The Tax Court of Canada (TCC; ), established in 1983 by the Tax Court of Canada Act, is a federal superior court which deals with matters involving companies or individuals and tax issues with the Government of Canada.

Jurisdiction 
Appeals of decisions of the Tax Court of Canada are exclusively within the jurisdiction of the Federal Court of Appeal. On occasion, the Supreme Court of Canada grants leave to appeal a federal tax case from a decision of the Federal Court of Appeal where the question involved is considered to be of public importance.

Procedure 

The litigation of a federal tax dispute is commenced by a taxpayer filing a Notice of Appeal in the Tax Court of Canada. Cases may proceed either by way of Informal or General Procedure. The Informal Procedure is a simplified process available to taxpayers where the total tax and penalties (but not interest) at issue is CAD$25,000 or less per taxation year ($50,000 in the case of GST).
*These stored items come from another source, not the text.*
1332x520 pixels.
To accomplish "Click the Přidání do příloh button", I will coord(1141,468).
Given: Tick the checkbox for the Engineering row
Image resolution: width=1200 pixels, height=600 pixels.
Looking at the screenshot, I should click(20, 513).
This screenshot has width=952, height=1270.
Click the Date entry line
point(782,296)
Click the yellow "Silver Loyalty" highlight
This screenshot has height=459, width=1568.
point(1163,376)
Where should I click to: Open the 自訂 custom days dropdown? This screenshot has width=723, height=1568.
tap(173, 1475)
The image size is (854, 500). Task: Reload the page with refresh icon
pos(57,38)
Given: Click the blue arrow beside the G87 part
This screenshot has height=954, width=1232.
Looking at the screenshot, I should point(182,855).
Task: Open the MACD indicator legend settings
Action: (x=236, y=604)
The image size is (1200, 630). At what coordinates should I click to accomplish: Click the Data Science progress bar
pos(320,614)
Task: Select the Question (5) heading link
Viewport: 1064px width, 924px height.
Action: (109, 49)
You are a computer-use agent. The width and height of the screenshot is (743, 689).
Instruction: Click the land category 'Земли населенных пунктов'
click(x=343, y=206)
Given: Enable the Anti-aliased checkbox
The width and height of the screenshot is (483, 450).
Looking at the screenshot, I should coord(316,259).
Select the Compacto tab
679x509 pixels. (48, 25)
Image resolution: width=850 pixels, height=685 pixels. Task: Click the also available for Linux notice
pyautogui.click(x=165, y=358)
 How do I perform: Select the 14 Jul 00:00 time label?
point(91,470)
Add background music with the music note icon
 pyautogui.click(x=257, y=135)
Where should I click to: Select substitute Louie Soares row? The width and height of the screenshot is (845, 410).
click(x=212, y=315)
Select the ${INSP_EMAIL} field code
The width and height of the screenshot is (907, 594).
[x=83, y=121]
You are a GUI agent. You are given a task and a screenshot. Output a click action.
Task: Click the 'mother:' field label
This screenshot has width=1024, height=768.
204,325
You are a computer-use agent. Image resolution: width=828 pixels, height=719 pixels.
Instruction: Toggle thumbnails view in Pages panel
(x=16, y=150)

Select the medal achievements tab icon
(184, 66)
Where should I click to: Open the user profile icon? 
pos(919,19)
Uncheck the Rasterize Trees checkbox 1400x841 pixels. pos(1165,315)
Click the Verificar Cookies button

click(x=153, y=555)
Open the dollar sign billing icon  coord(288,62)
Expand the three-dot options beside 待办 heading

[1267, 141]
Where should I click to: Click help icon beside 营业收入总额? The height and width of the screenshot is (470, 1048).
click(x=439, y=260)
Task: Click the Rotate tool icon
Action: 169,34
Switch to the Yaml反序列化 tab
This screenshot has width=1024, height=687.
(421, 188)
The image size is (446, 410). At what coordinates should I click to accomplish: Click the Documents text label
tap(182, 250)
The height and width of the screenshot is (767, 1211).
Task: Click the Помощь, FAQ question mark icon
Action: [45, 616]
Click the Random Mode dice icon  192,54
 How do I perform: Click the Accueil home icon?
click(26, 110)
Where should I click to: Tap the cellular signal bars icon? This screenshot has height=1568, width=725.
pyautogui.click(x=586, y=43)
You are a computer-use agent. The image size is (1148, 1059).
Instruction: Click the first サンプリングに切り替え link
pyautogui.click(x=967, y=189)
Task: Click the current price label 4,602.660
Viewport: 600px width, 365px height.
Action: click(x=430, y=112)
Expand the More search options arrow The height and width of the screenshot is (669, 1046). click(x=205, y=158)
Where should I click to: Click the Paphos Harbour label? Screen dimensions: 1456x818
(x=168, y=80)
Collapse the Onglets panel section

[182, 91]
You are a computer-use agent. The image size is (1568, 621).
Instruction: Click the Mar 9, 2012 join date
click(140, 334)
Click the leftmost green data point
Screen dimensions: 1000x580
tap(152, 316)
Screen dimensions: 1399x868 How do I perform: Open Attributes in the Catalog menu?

In General Procedure cases, discoveries are held by exchange of documents followed by the examination, without a judge, of one witness on behalf of each party. One or both parties may then apply for a hearing date where witnesses will be examined and cross-examined before a judge and documents formally entered into evidence. Trials in the Tax Court of Canada typically take one day or less, particularly where the parties have agreed on all or substantially all of the facts, but in more complex and contentious cases the trial may not be completed for several weeks or even months.

In the Tax Court of Canada, the onus is generally on the taxpayer to prove its case on a balance of probabilities,  except in respect of civil penalties where the Canada Revenue Agency carries the burden of proof. Generally, the Minister of National Revenue is represented by specialized tax litigation counsel from the Department of Justice.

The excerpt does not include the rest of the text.